Stratin2traynor said:


> Bring it on. I'll try just about anything.


I just realized that all I have to play on is my shitty Ibanez, since I sold all my respectable guitars. I honestly stink at guitar when I'm not playing something comfortable. I will get to it though.

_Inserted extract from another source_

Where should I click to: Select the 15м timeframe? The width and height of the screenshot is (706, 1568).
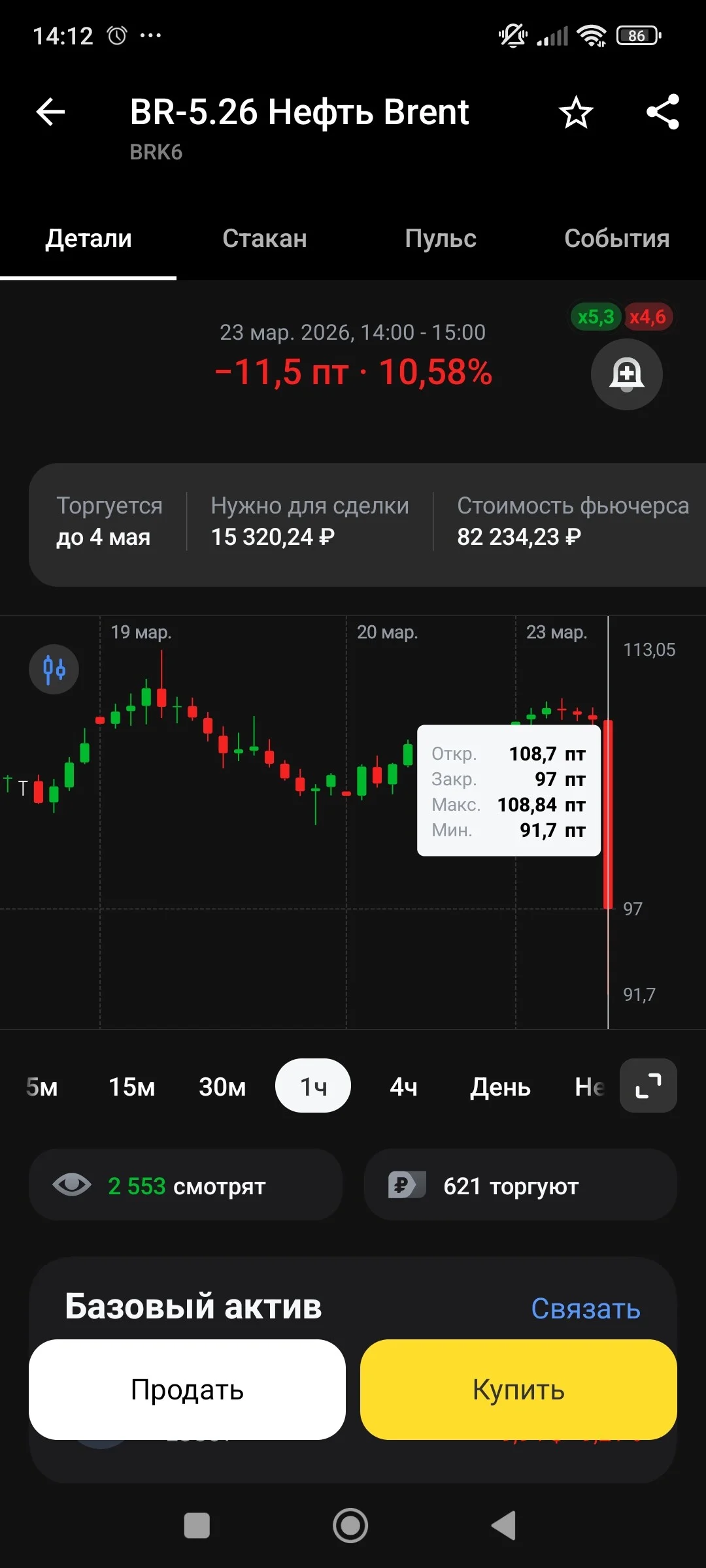tap(132, 1086)
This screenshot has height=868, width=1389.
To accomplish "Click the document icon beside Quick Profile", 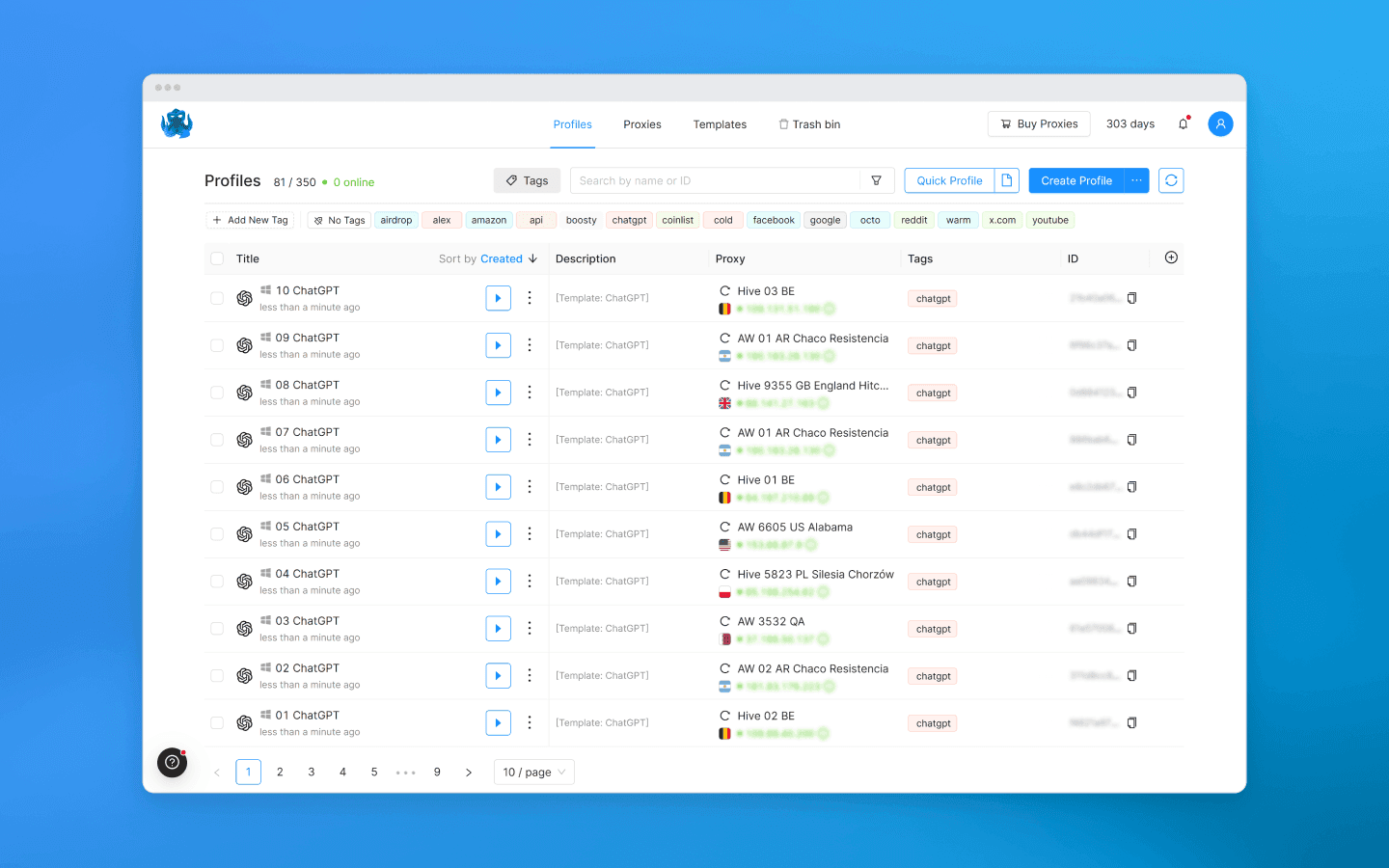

I can try to explain at least one:

Start slowly using alternate picking and gradually get faster.

6th string: 1st, 2nd, 3rd, 4th frets
5th string: 2nd, 3rd, 4th, 5th
4th string: 3rd, 4th, 5th, 6th
3rd string: 4th, 5th, 6th, 7th
2nd string: 5th, 6th, 7th, 8th
1st string: 6th, 7th, 8th, 9th
2nd string: 7th, 8th, 9th, 10th
3rd string: 8th, 9th, 10, 11th
4th string: 9th, 10th, 11th, 12th
5th string: 10th, 11th, 12th, 13th
6th string: 11th, 12th, 13th, 14th

and then backwards.

Another thing to note (since I just found out while trying to play my ibanez), is that super low action helps.


----------



## Waterloo (Dec 25, 2012)

laristotle said:


> me too. plus I have arthritis affecting my left hand. it's getting harder just to hold a standard C chord.
> 
> 
> 
> ...


Thanks, Lar; had a look at the video and definitely a couple of suggestions I want to try (45 degree angle, extend the thumb well beyond the pick).


----------



## Megalon (Jan 18, 2015)

I'd suggest using lighter strings, maybe 9-42.


----------